**ASSIGNED TASK 1**
Do these statements agree with the MSC therapy text? Answer yes or no for each and quote the deciding words. (a) Weiss and Dahlke hold that direct signaling through MSC secreted factors fully explains the effect. (b) Podestà et al. assess MSC therapy for solid organ transplantation. (c) Yuan et al. describe cell metabolism as the missing link between MSC manufacturing and therapy.
**ASSIGNED TASK 2**
In the MSC therapy text, which two cell types do Weiss and Dahlke say steer the response to viable and non-viable MSCs?

**TEXT SECTION**
※
Multiple experts also agree that the MoA of MSCs depends on the secondary crosstalk of therapeutic MSCs with the host tissues and in particular the host recipient immune system [(5, 6, 13, 14); Caplan et al.; Podestà et al.; Weiss and Dahlke; Weiss et al.; Yuan et al.]. Clinical effects may result from a bi-directional crosstalk between MSCs and host cells (as long as MSCs are present), and from the initiation of secondary responses of varying duration, which complicates attempts to model kinetics and dosing in “cell pharmacology” (11). In their review article, Podestà et al. decipher the impact of potential MoAs in their safety and feasibility assessment of MSC therapy for solid organ transplantation, with the aim to promote tolerance to the transplant.
Necrobiology: Living, Apoptotic, and Dead Therapeutic Cells
Several contributed reviews elucidate how the metabolism of living cells and the physiology of apoptotic and dead cells, and thus their necrobiology, may contribute to the MoA of MSC therapeutics in vivo (Podestà et al.; Weiss and Dahlke; Weiss et al.; Yuan et al.). Weiss and Dahlke delineate that direct signaling through MSC secreted factors is only part of the equation and elaborate on the role of T cells and monocytes in steering the response to viable and non-viable MSCs. A second review by Weiss et al. further elaborates how the host response to dead or dying cells and subcellular particles, and the concomitant processes of autophagy, apoptosis, mitochondrial transfer, and release of subcellular particles, may affect the therapeutic efficacy and choice of cellular therapeutics. In addition, Yuan et al. give interesting new input on the role of cell metabolism as the missing link between MSC manufacturing and therapy.
※
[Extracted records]
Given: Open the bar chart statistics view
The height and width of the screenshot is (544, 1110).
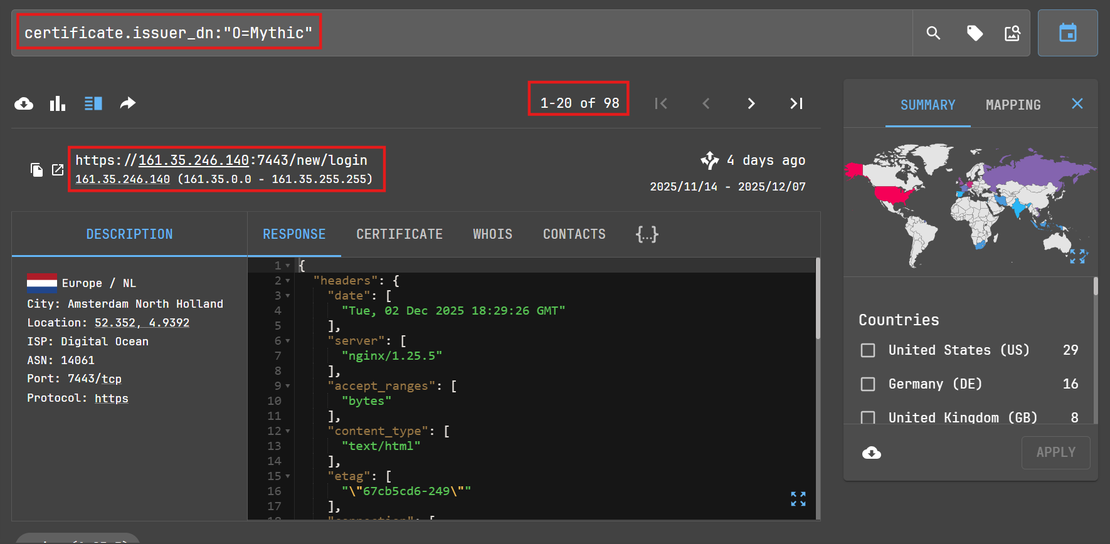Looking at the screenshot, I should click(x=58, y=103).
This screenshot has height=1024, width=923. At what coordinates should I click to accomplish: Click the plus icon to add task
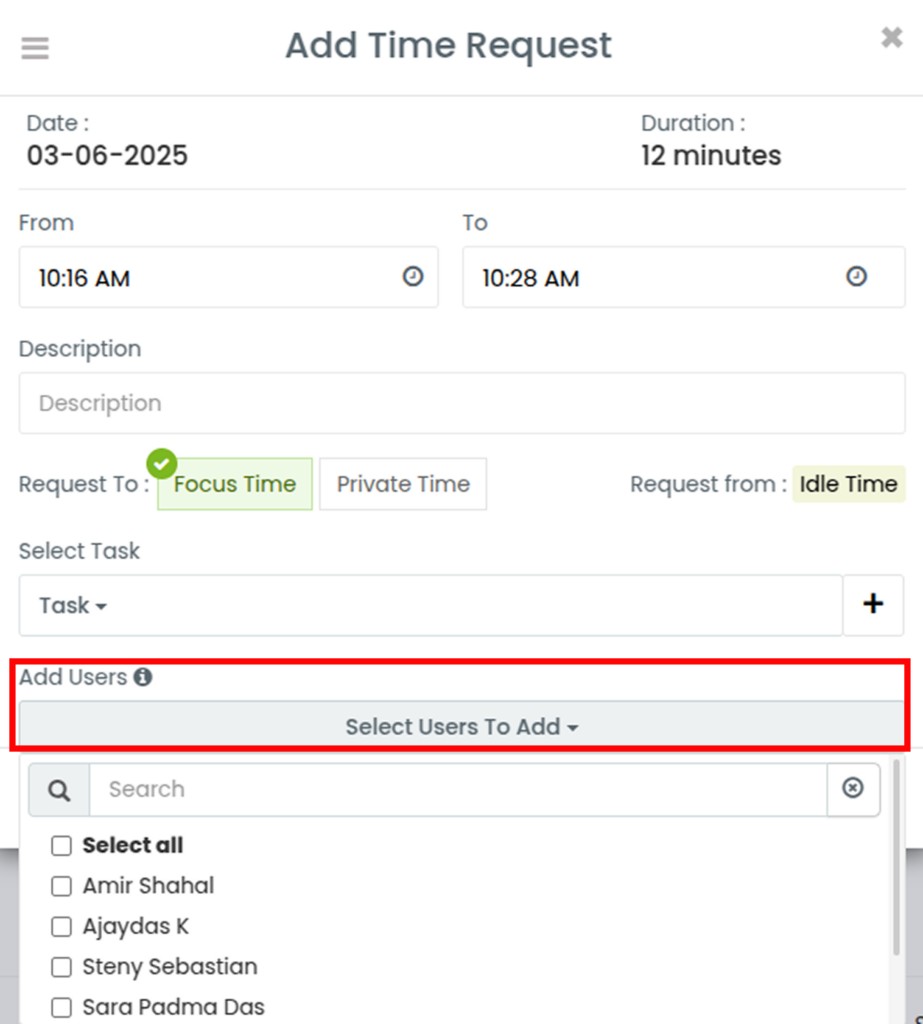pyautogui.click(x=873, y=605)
※
**SOLUTION 1**
(a) No: "direct signaling through MSC secreted factors is only part of the equation"
(b) Yes: "their safety and feasibility assessment of MSC therapy for solid organ transplantation"
(c) Yes: "the role of cell metabolism as the missing link between MSC manufacturing and therapy"

**SOLUTION 2**
T cells and monocytes.